Based on a five channel sound format with the sound channels

left channel (L)

right channel (R)

centre channel (C)

rear left channel (Ls)

rear right channel (Rs),

the known downmix method is designed to lower the level of the centre channel (C), as well as the rear left channel (Ls) and the rear right channel (Rs) by −3 dB using a damping function 50, 60 or 70. The −3dB lowered centre channel is distributed via the sum function 10 or 20 to the left channel and the right channel, while forming a first sum signal (output sum function 10) and a second sum signal (output sum function 20). The −3dB lowered level of the rear and the rear right signal (Ls) and (Rs) are distributed via the sum function 30 and 40 to the first and second sum signal to form the left and right channel (L₀) and (R₀) of the desired two channel sound format.

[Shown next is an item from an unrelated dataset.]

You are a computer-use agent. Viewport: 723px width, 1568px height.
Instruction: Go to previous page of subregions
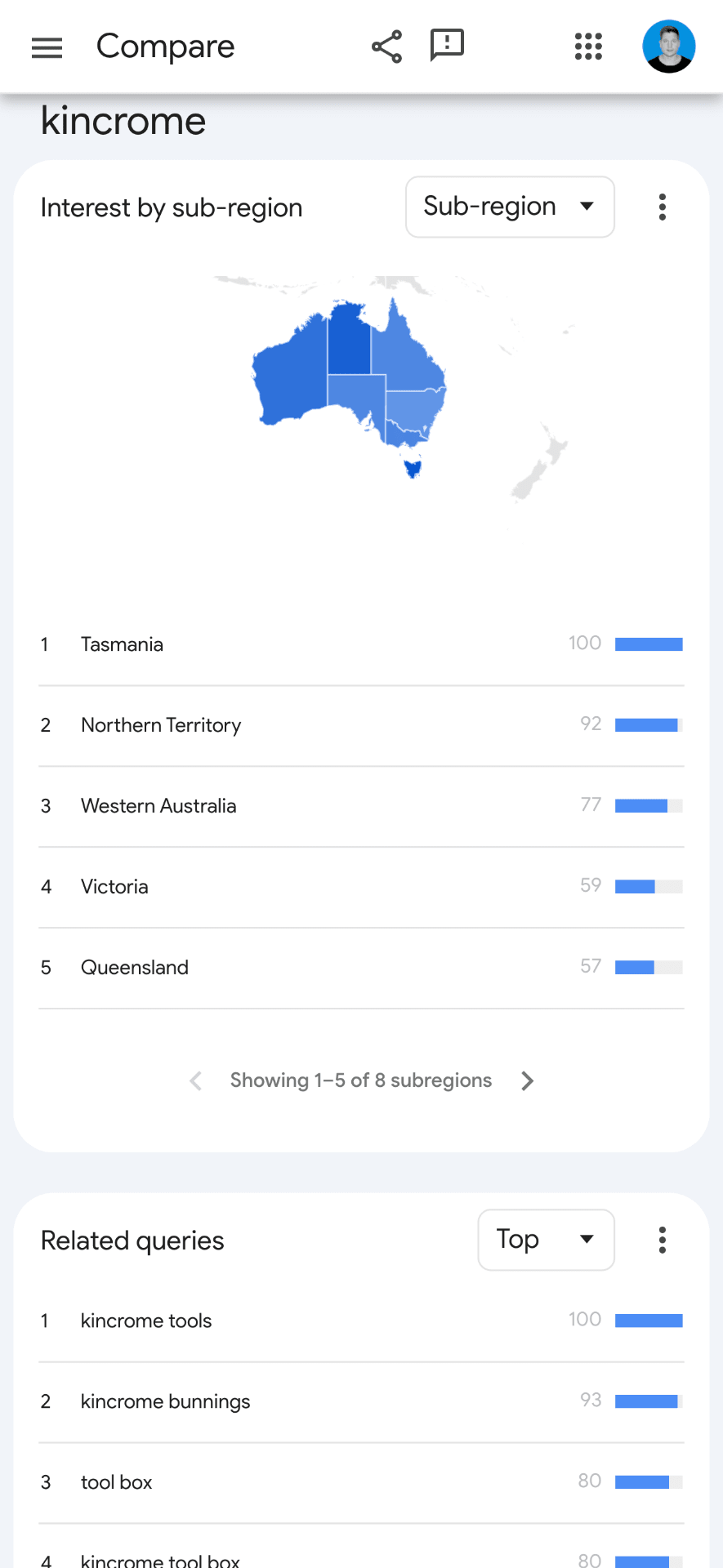click(x=195, y=1080)
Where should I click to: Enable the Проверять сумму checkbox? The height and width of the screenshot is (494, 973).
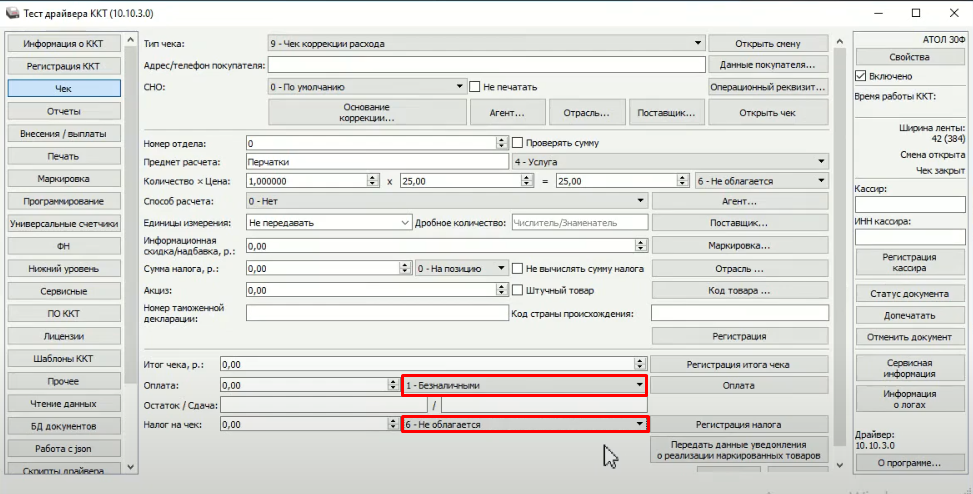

For the active method the sum functions according to the block diagram of FIG. 1 are checked with respect to the properties of the summed audio signal and corrected, where needed in order to avoid unwanted sound results. Therefore a company called Coding Technology has suggested a downmix algorithm based on the ITU downmix according to FIG. 1. In the downmix algorithm, the energy content of all sum signals are analyzed in 28 frequency bands/partial bands and are compared with the energy content of the five channel audio format. In this way, increases and decreases of the energy content can be determined and compensated by correcting the amplitude in the affected partial bands. A change in the tone colour via the comb filter effect can be limited in this way. The correction only proceeds up to a meaningful level as the suffixing signal would cause an infinite correction factor. The downmix algorithm can cause shifts of the phantom sound source between the resulting left and right channels of the two channel sound format and in particular independent of the original position of the phantom sound source in the five channel source material.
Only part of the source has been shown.